The bottom deck houses the
bottom of the cylinder and the air inlet and outlet valve, (fig 2).
The air inlet and outlet valve
is operated with a lever that is attached to the crank pin.
It works a bit like a Scotch Yoke, (fig 3).
The cylinder is made from 10mm
aluminium pipe from B&Q, (fig 4).
The cylinder sits on top of the air control valve, (fig 5).
The piston was made from
plumber's micro copper pipe, (fig 6).
It was a tight fit in the cylinder and had to be turned down
in the drill press so that it just slid down the cylinder. A
bolt was fitted in the top of the piston to take the
connecting rod and then the piston was filled with 151
epoxy adhesive, (fig 6a),
(fig 6b)
and (fig 6c).
The beam ,(fig 7),
came from an old hard drive; as did the flywheel, (fig 8)
and (fig 8a).
The air control valve allows
compressed air to enter the cylinder when the piston is at
bottom dead centre, thus pushing the piston up and turning
the flywheel. When the piston reaches top dead centre, the
control valve shuts off the compressed air and vents the air
in the cylinder. Due to inertia the flywheel continues to
turn pushing the piston back down the cylinder. Once the
piston reaches bottom dead centre, the control valve closes
the vent, and allows compressed air to enter the cylinder
once more.
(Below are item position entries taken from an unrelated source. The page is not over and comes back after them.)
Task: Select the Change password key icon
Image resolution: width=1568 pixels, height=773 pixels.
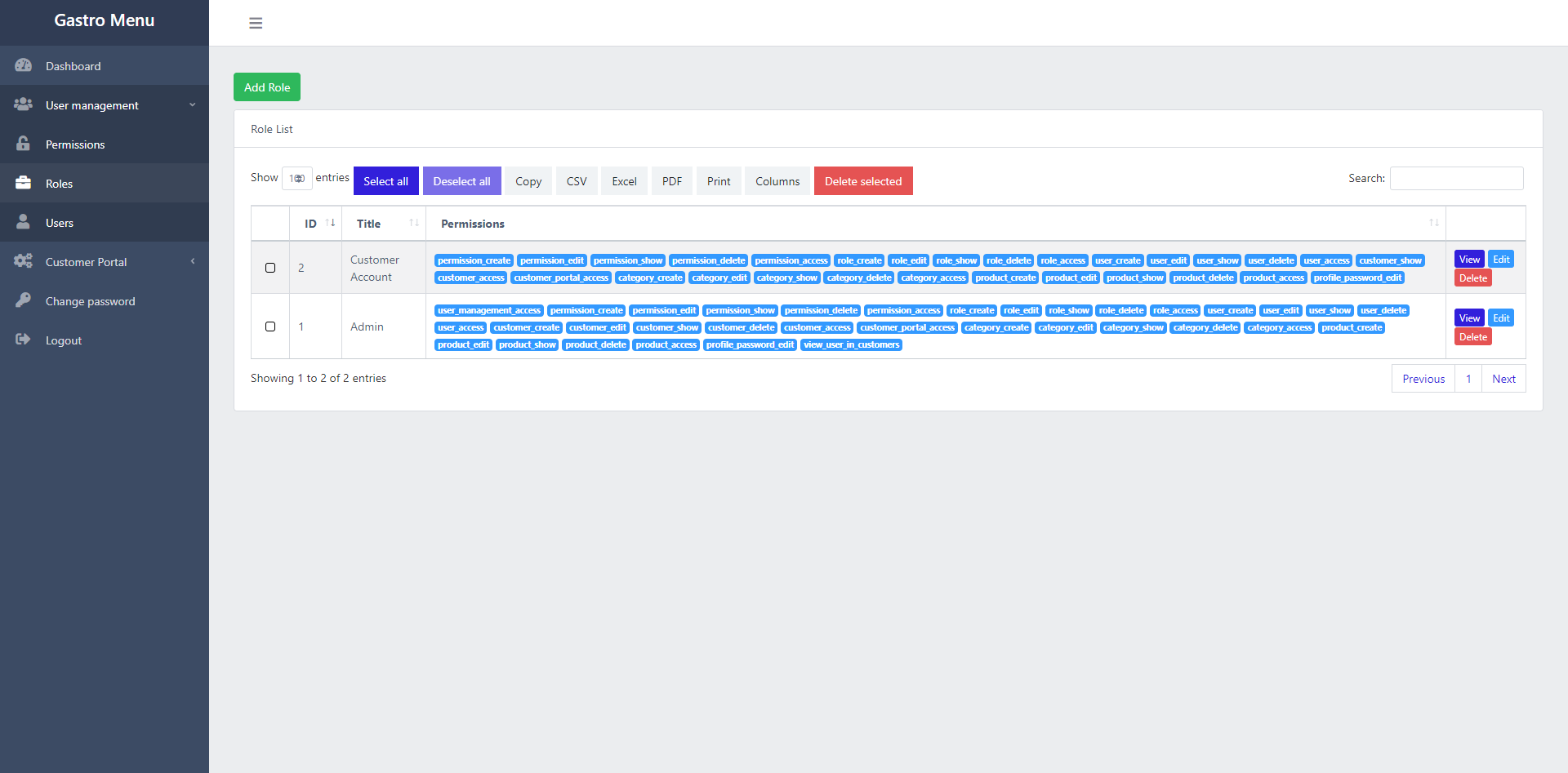Action: (24, 300)
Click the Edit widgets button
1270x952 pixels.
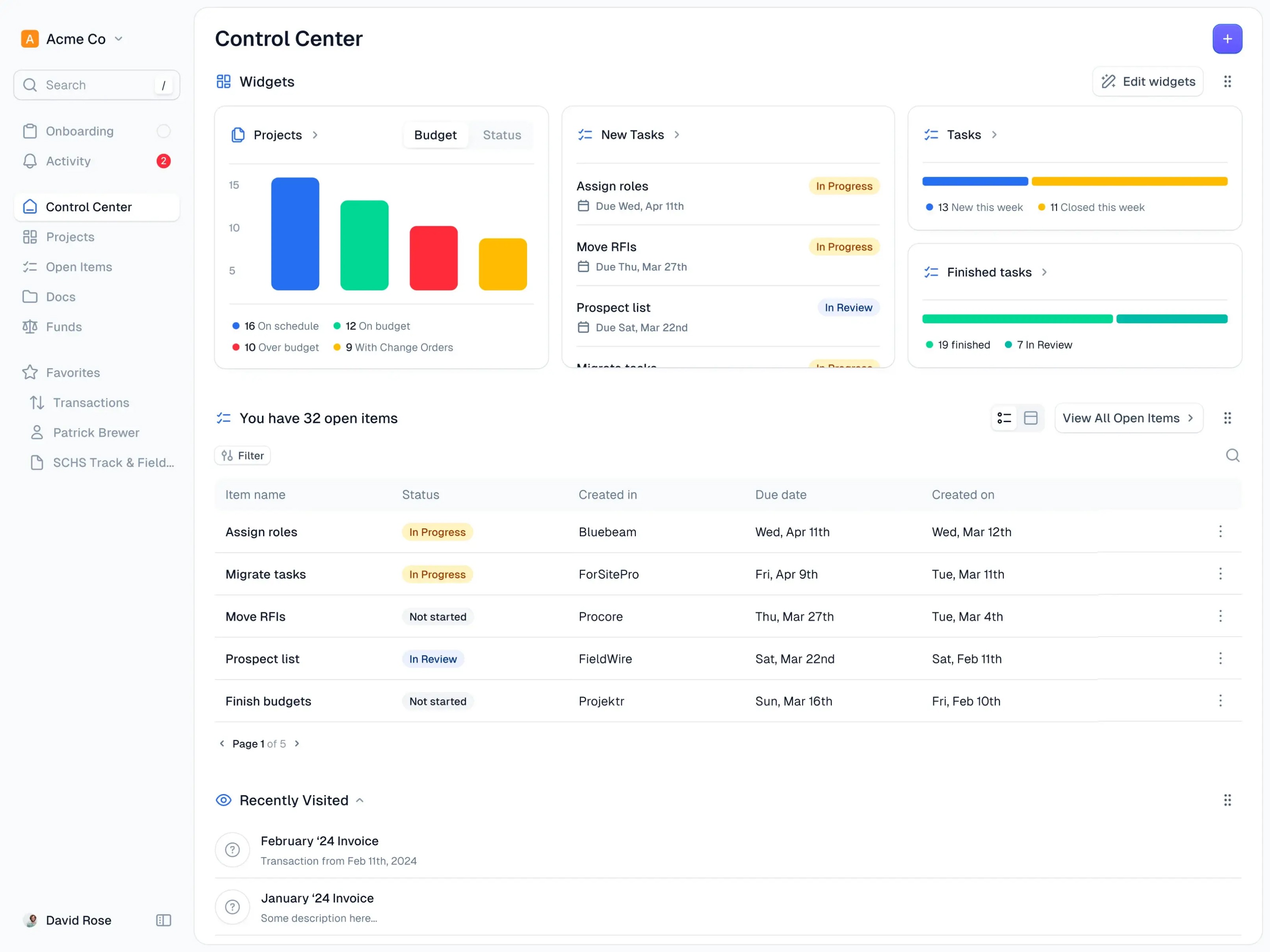1148,81
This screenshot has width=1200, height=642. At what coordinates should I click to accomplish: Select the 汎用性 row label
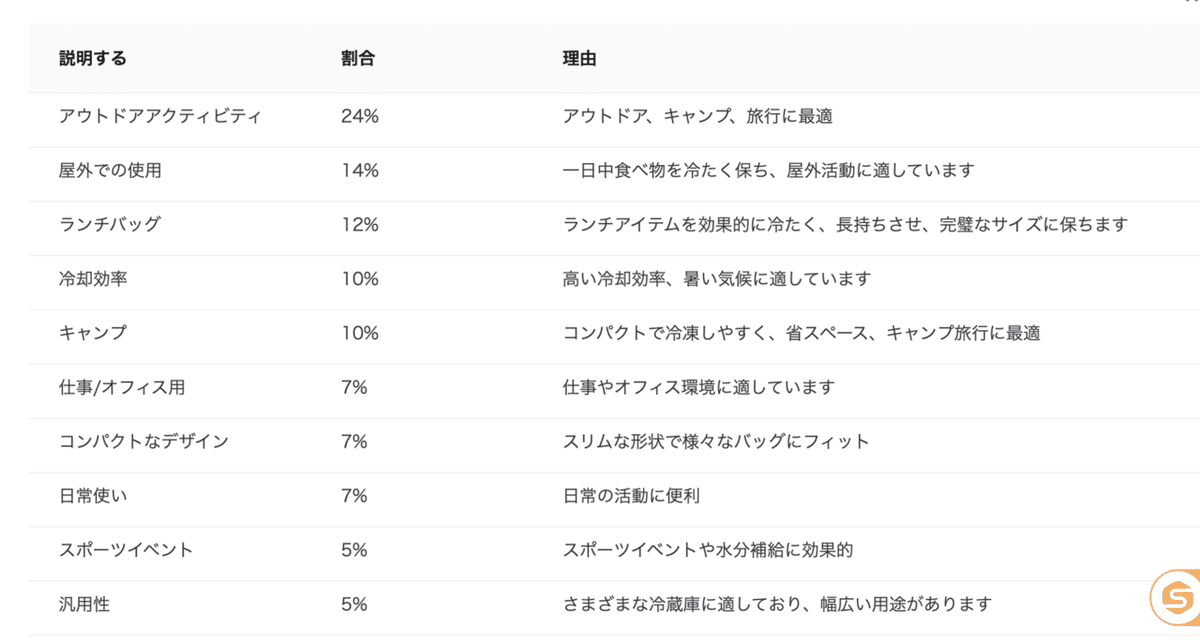pyautogui.click(x=85, y=603)
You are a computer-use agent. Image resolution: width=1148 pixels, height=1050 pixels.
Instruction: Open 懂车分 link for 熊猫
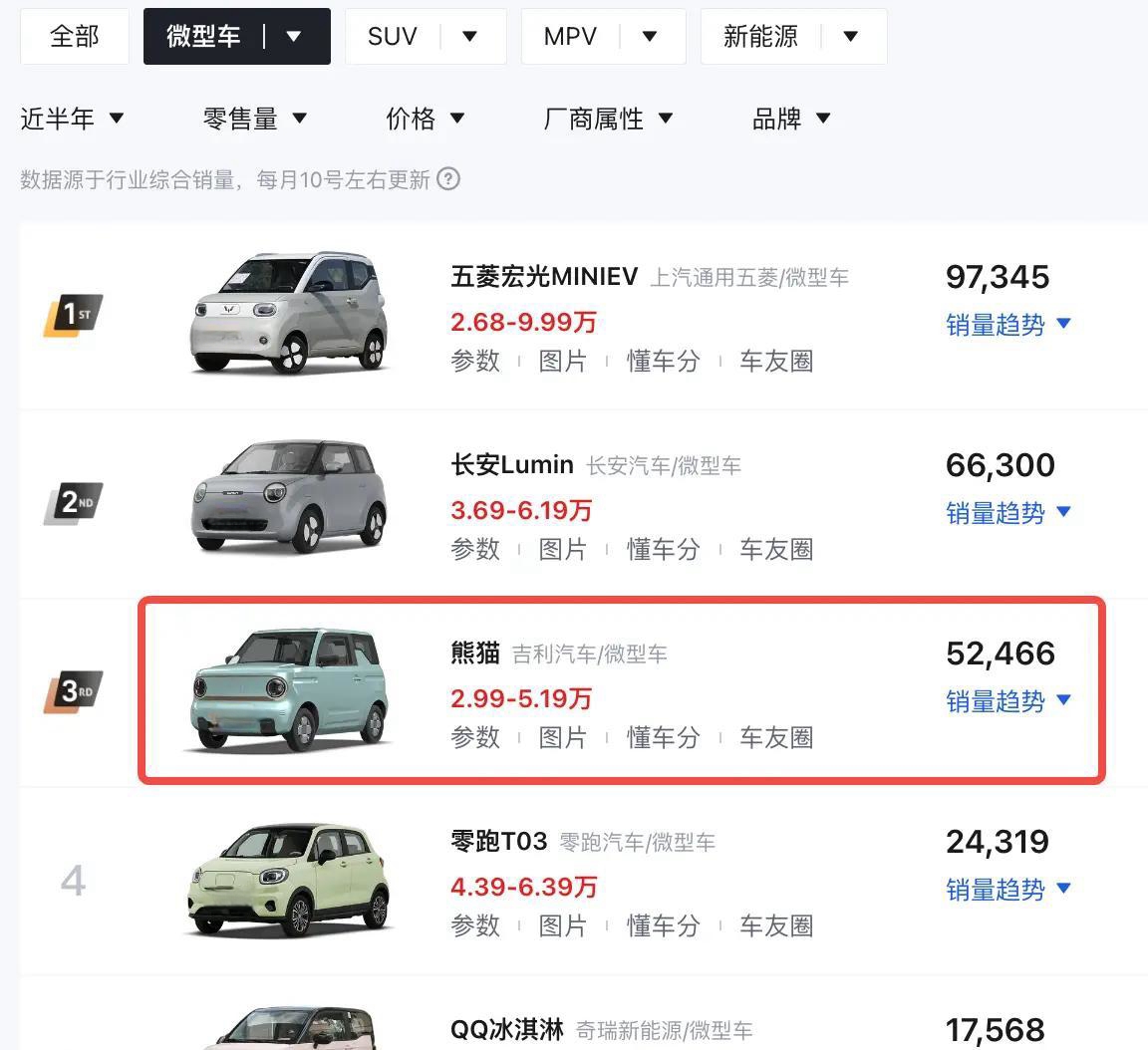(x=664, y=737)
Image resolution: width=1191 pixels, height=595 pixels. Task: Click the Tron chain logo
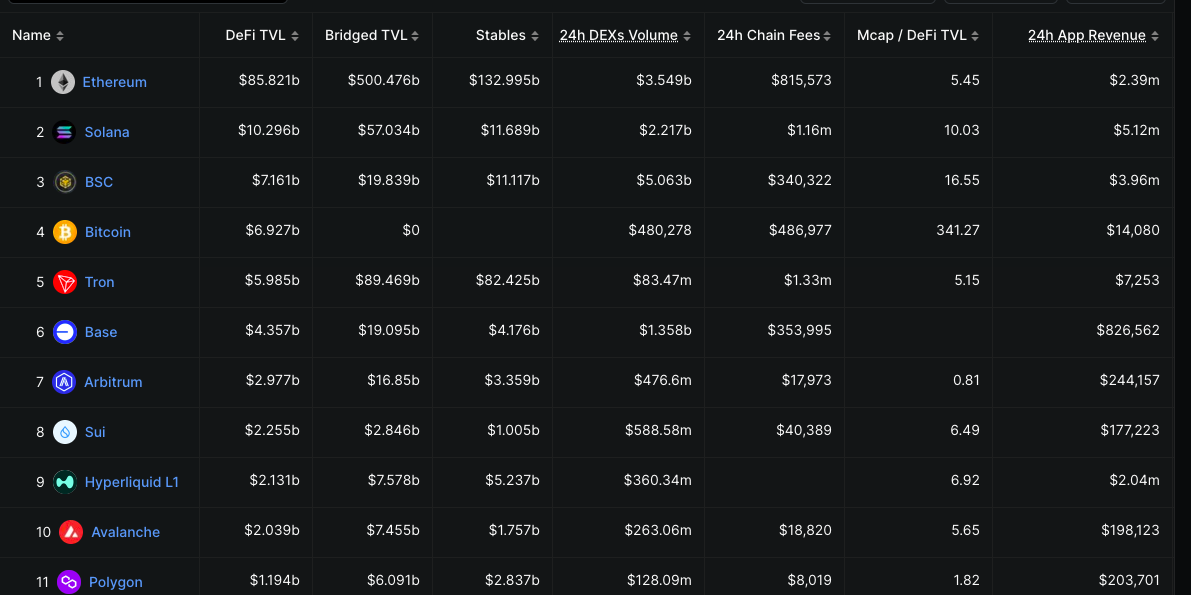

This process continues until the compressed air
is shut off.
To run the engine, a small
bicycle pump was connected to the back of a plastic pop
bottle, (which acts as an air reservoir), the top of the
bottle was connected to the engine, (fig 9).
This engine runs well, with very little air pressed.
(Fig 10),
(fig 10a),
(fig 10b)
and (fig 10c) are a few more close-ups of the build.